* Work required
Gather up every line from the entries below that uses the word "field".

——————————

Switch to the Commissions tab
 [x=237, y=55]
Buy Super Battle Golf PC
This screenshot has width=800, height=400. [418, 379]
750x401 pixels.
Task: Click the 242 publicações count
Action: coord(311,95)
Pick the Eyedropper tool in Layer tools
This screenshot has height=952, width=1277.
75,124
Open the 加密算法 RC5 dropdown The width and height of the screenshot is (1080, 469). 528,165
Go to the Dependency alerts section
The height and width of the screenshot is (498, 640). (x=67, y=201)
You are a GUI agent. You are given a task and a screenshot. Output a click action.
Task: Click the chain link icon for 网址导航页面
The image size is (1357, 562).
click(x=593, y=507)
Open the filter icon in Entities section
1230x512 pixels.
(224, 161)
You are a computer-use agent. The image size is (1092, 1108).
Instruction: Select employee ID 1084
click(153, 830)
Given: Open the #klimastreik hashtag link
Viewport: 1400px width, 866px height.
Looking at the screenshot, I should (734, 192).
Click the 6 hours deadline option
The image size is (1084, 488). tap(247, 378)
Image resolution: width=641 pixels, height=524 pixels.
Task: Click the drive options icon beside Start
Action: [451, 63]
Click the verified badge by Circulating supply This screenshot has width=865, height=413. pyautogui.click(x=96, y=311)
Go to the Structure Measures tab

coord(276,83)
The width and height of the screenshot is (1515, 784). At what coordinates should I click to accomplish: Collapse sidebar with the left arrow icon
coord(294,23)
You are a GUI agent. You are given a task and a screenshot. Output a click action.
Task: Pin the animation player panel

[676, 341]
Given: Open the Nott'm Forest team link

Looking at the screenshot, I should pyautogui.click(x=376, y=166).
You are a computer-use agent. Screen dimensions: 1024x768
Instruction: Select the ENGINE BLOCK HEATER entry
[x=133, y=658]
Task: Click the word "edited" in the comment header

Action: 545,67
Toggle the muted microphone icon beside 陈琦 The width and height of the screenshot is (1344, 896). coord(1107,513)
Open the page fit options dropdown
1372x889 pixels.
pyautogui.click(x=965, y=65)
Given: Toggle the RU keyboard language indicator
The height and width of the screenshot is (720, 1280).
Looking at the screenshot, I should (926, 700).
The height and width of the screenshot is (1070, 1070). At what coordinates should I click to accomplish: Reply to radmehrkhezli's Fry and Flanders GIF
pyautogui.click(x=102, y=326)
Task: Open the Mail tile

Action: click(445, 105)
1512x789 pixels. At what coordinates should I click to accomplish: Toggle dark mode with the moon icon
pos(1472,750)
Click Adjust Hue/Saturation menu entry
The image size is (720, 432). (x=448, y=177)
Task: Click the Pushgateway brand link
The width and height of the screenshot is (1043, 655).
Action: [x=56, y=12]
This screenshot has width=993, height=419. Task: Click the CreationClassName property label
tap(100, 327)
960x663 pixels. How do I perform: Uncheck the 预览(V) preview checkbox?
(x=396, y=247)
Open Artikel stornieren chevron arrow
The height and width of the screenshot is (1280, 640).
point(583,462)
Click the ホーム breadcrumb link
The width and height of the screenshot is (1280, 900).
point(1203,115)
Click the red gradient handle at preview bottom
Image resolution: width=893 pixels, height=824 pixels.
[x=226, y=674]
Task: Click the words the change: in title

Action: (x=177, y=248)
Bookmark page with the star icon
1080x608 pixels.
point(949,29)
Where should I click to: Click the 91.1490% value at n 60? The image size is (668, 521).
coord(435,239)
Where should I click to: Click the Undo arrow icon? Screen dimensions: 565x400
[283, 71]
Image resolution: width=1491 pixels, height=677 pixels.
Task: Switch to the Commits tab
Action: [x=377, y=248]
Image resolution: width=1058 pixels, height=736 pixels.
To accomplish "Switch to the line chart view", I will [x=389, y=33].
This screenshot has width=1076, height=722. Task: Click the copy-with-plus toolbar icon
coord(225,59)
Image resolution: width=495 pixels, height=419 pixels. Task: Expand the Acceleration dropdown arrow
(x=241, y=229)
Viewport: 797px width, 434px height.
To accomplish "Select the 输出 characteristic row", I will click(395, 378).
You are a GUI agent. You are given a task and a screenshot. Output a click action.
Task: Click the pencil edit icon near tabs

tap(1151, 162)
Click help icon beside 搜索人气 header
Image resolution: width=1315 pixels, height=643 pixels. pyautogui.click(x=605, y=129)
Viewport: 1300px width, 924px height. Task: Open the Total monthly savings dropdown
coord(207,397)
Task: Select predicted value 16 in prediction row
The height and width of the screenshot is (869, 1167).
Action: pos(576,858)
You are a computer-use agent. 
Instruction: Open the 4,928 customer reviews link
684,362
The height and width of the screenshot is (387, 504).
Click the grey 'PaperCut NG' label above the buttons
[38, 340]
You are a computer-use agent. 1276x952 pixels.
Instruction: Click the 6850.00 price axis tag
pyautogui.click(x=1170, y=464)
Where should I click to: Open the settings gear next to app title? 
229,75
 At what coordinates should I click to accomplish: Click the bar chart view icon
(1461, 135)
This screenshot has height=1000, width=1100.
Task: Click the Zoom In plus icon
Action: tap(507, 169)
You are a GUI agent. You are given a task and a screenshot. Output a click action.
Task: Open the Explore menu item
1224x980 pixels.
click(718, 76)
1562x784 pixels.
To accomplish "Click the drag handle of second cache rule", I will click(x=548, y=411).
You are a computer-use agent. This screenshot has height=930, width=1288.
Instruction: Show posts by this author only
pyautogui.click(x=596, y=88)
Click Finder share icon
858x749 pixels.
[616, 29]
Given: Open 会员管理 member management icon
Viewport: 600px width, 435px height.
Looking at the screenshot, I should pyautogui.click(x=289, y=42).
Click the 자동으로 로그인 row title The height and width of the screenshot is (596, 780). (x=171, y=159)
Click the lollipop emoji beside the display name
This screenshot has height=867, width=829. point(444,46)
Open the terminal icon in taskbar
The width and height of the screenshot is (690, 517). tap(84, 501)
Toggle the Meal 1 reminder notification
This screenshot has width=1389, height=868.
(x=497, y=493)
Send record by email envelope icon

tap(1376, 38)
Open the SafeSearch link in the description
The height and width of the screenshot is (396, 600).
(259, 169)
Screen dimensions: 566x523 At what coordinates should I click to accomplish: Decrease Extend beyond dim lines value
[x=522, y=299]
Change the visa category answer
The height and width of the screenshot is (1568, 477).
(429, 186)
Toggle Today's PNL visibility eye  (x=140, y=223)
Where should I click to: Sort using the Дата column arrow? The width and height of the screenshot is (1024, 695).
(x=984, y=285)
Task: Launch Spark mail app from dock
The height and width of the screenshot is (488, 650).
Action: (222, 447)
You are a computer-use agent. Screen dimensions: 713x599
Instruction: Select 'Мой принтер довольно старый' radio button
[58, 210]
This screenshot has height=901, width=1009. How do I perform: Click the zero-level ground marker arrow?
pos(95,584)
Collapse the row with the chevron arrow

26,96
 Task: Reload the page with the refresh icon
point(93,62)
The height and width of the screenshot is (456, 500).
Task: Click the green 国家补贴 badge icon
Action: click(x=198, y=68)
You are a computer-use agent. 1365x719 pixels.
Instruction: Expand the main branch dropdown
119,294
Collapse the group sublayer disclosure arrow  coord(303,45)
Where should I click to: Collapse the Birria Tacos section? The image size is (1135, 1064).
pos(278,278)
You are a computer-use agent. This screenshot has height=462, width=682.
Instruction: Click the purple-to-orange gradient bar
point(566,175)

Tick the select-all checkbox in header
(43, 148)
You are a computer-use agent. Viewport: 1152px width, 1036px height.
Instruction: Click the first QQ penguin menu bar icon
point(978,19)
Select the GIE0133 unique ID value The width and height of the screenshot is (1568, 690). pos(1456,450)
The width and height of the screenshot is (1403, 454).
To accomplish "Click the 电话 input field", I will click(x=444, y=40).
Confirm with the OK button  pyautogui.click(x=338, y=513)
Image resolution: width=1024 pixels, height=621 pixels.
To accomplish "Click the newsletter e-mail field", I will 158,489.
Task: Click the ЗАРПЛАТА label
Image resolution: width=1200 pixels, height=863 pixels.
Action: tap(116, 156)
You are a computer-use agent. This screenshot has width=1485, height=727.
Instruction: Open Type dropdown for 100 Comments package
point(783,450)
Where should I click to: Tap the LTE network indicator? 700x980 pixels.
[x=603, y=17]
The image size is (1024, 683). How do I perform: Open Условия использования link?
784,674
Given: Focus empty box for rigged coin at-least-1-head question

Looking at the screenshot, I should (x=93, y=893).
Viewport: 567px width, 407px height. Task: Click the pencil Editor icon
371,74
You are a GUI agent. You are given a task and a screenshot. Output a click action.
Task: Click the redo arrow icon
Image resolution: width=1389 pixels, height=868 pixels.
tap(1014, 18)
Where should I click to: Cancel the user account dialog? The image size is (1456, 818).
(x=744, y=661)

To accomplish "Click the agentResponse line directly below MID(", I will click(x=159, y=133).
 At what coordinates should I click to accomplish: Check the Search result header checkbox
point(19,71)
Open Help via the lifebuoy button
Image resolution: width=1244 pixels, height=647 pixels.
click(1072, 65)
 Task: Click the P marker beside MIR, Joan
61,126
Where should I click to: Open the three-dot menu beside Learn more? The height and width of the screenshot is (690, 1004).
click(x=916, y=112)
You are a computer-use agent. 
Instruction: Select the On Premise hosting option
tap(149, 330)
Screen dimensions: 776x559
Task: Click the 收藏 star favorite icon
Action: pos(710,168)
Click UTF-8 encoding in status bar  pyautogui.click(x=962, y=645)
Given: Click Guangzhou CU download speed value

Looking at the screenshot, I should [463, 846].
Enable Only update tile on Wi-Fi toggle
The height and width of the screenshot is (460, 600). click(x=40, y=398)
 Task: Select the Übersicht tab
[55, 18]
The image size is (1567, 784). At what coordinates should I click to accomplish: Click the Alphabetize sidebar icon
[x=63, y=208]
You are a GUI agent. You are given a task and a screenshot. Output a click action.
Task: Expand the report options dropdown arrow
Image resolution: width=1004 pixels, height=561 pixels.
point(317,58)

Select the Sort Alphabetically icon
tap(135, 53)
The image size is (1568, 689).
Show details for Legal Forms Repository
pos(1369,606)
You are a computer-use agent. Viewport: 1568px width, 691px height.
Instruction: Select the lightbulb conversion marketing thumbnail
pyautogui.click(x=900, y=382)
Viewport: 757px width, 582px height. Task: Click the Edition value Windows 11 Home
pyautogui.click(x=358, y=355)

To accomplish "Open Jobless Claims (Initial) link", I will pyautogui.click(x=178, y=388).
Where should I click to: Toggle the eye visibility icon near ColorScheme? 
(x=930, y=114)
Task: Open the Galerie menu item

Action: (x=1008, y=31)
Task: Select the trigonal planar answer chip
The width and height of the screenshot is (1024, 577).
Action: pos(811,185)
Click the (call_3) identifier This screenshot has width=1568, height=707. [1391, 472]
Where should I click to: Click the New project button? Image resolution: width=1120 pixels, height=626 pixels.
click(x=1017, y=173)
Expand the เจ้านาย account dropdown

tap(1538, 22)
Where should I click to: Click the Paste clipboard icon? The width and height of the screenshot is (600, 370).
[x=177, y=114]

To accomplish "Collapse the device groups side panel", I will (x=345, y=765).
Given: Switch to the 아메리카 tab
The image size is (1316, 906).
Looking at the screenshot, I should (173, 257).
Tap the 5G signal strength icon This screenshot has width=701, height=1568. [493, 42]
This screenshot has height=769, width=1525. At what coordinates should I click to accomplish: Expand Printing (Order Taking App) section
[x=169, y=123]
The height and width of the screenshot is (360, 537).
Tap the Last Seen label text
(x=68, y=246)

——————————

* Solution below
To accomplish "Click the 电话 input field", I will click(x=444, y=40).
To accomplish "Click the newsletter e-mail field", I will 158,489.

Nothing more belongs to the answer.